LL(1) Parser
With this module, you can use parser combinators to create LL(1) parsers
working over a PeekableStringReader
input.
Build your parser with combinators then use one of ll1/reader
,
ll1/string
, ll1/port
, ll1/file
or ll1/file-lines
to consume input.
To use the bindings from this module:
(import :std/parser/ll1)
Beware that the 1 in LL(1) means that these parsers only use at most
one character of look-ahead from the reader, allowing them to work on raw ports.
However, this limitation means that if an alternative in a ll1-or
fails
further than at the start, the next alternative will start
from where the previous one failed, and not from the point at which the ll1-or
started.
This may be a reason to prefer ll1-case
over ll1-or
—
or to prefer a more advanced kind of parser if this is not enough.
Using LL(1) Parsers
ll1/reader
(ll1/reader parser reader [description] [where]) => parse-result
Given a LL(1) parser
and a reader
satisfying the PeekableStringReader
interface,
return the result of parsing the reader with the parser.
In case of error, use the description
and where
specification in the error message.
Examples:
> (ll1/reader ll1-sint (open-buffered-string-reader "-3"))
-3
ll1/string
(ll1/string parser string [description] [where]) => parse-result
Given a LL(1) parser
and a string
,
return the result of parsing the string with the parser.
In case of error, use the description
and where
specification in the error message.
Examples:
> (ll1/string (ll1-separated ll1-uint ll1-skip-space* ll1-eof) "12 3 4 56")
(12 3 4 56)
ll1/port
(ll1/port parser port [description] [where]) => parse-result
Given a LL(1) parser
and a port
,
return the result of parsing the port with the parser.

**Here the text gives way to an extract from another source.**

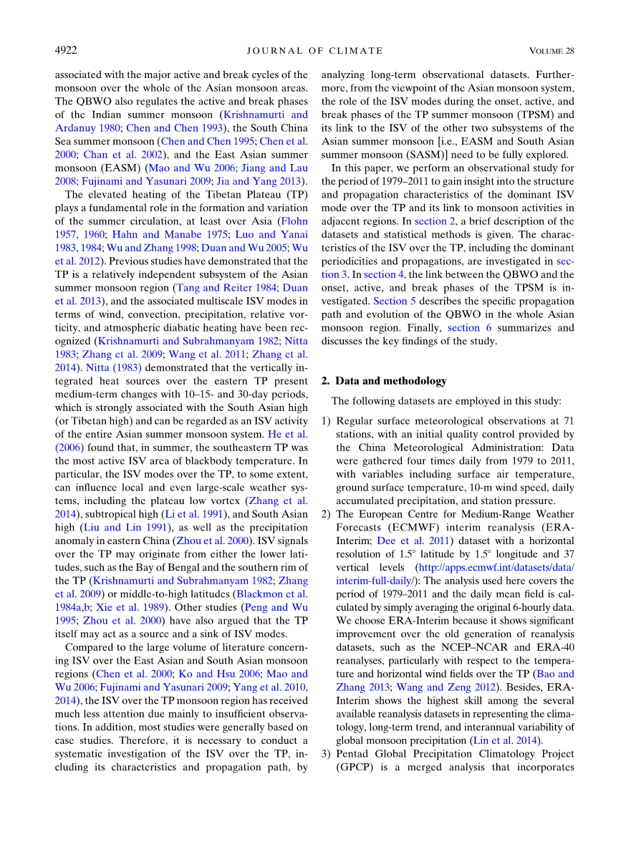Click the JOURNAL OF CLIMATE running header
pyautogui.click(x=314, y=51)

In case of error, use the description
and where
specification in the error message.
Examples:
> (call-with-input-string "foo\nbar\nbaz\n" (lambda (port) (ll1/port ll1-lines port)))
("foo" "bar" "baz")
ll1/file
(ll1/file parser path [description] [where]) => parse-result
Given a LL(1) parser
and a path
,
return the result of parsing the file at said path with the parser.
In case of error, use the description
and where
specification in the error message.
Examples:
> (ll1/file (ll1-result 42) "/dev/null")
42
ll1/file-lines
(ll1/file-lines parser path [description] [where]) => parse-result
Given a LL(1) parser
and a path
,
return a list containing the result of parsing each line of the file with the parser.
In case of error, use the description
and where
specification in the error message.
Examples:
> (ll1/file-lines ll1-line "/dev/null")
()
Helpers for LL(1) Parsers
peeker
(peeker spec) => procedure
Find a suitable procedure to recognize a character input (from peek-char
),
based on specification spec
:
- If
spec
is a procedure, it designates itself. - If
spec
is a character or the EOF object, it designates the function that recognizes exactly this character. - If
spec
is a string, it designates the function that recognizes the elements of the string. - If
spec
is a hash-table, it designates the function that recognizes the keys of the table, returning the respective value. - If
spec
is a list, each element is a specification as above, and the function designated is one that recognizes any of the characters recognized by one of these elements, tried in order.
eolf?
(eolf? char-or-eof) => bool
Return true if the argument is one of the character #\newline
,
the character #\return
or the eof-object #!eof
.
Examples:
> (andmap eolf? '(#\newline #\return #!eof))
#t
> (ormap eolf? '(#\a #\b 1 "foo"))
#t
peekable-eof?
(peekable-eof? reader) => bool
Return true if the reader has reached the end of its data stream.
Basic LL(1) Parsers
ll1-case
(ll1-case (spec body ...) ... (else e ...)) => parser
(ll1-case (spec body ...) ...) => parser
The ll1-case
macro creates a LL(1) parser that
peeks at one character (of eof-object), then tries
each function specified by spec
as per peeker
on that character in order.
If one spec
succeeds, it executes the body ...
associated with that spec
;
if that body
starts with =>
it is a function that takes the result of the peeker.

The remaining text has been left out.